Selected extract:
# Looking for Cheapest Supplier....



## carlidoe (Jul 30, 2010)

of bulk refined shea! The cheapest I've found so far is JEDwards. Has anyone ever used refined shea from them? Or do you use another supplier? TIA!!


----------



## jdranch (Jan 31, 2010)

I use them and have been very happy with them


----------



## 2Sticks (Dec 13, 2007)

I've used them also, but the unrefined Shea I purchased from them had pockets of what looked like sunflower seed shells in it. I had to strain everythng I used which was a nuisance. I asked them if that was normal for their unrefined Shea and they said no it wasn't. I went back to Columbus for the next order of Shea.


----------



## eam (Aug 22, 2010)

Check out http://www.globalmamas.org/

I've heard lots of good things about them and the shea butter and they're fair trade, too. You have to create an id but then you can see all the prices. That will be the place I next order my shea butter from.


----------



## Greylady (Mar 28, 2012)

I use Columbus.


----------



## Jenny M (Nov 21, 2009)

I've bought many, many pounds of refined shea from Jedwards. It has always been excellent quality. Silky smooth. The price is great so I use it in all my soap and in my shea cream. Someone just gave me a block of the Colombus refined & it's so grainy. No good for shea cream but fine for soap, at least.


----------



## NubianSoaps.com (Oct 26, 2007)

If someone wants to hold a shea butter coop, now that it is cooling off, I would be happy to purchase some also. Vicki


----------



## 2Sticks (Dec 13, 2007)

I would too.


----------



## carlidoe (Jul 30, 2010)

Thanks everyone! Jedwards has great prices. I may order from them next. Also, check out soapgoods.com. I've ordered a couple of different shea butters and other oils from them. They're prices are good and they will ship your order the same day.


----------

Written exercise A: In the forum thread about shea butter suppliers, what did 2Sticks find in the unrefined shea purchased from JEDwards?

Data shown:
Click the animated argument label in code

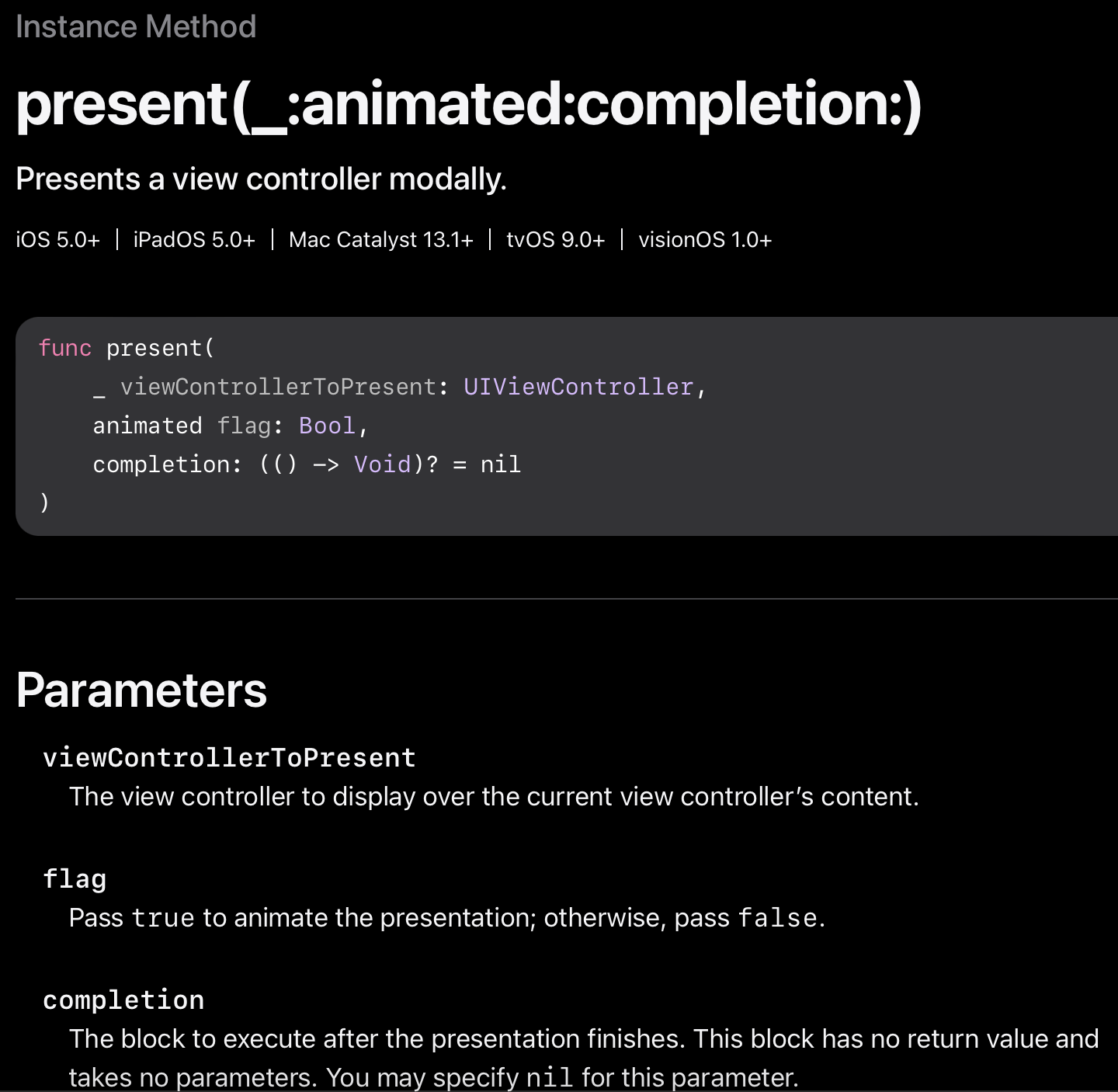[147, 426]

---

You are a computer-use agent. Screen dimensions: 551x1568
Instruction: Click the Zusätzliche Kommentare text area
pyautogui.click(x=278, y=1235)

Written exercise B: Format the entries as a JSON list of strings, one string per line, from the line containing "You are a computer-use" down through the line containing "pyautogui.click(x=278, y=1235)", both included. Leave out blank lines and cover no other lines.

Final answer A: Pockets of what looked like sunflower seed shells.

Final answer B:
[
  "You are a computer-use agent. Screen dimensions: 551x1568",
  "Instruction: Click the Zusätzliche Kommentare text area",
  "pyautogui.click(x=278, y=1235)"
]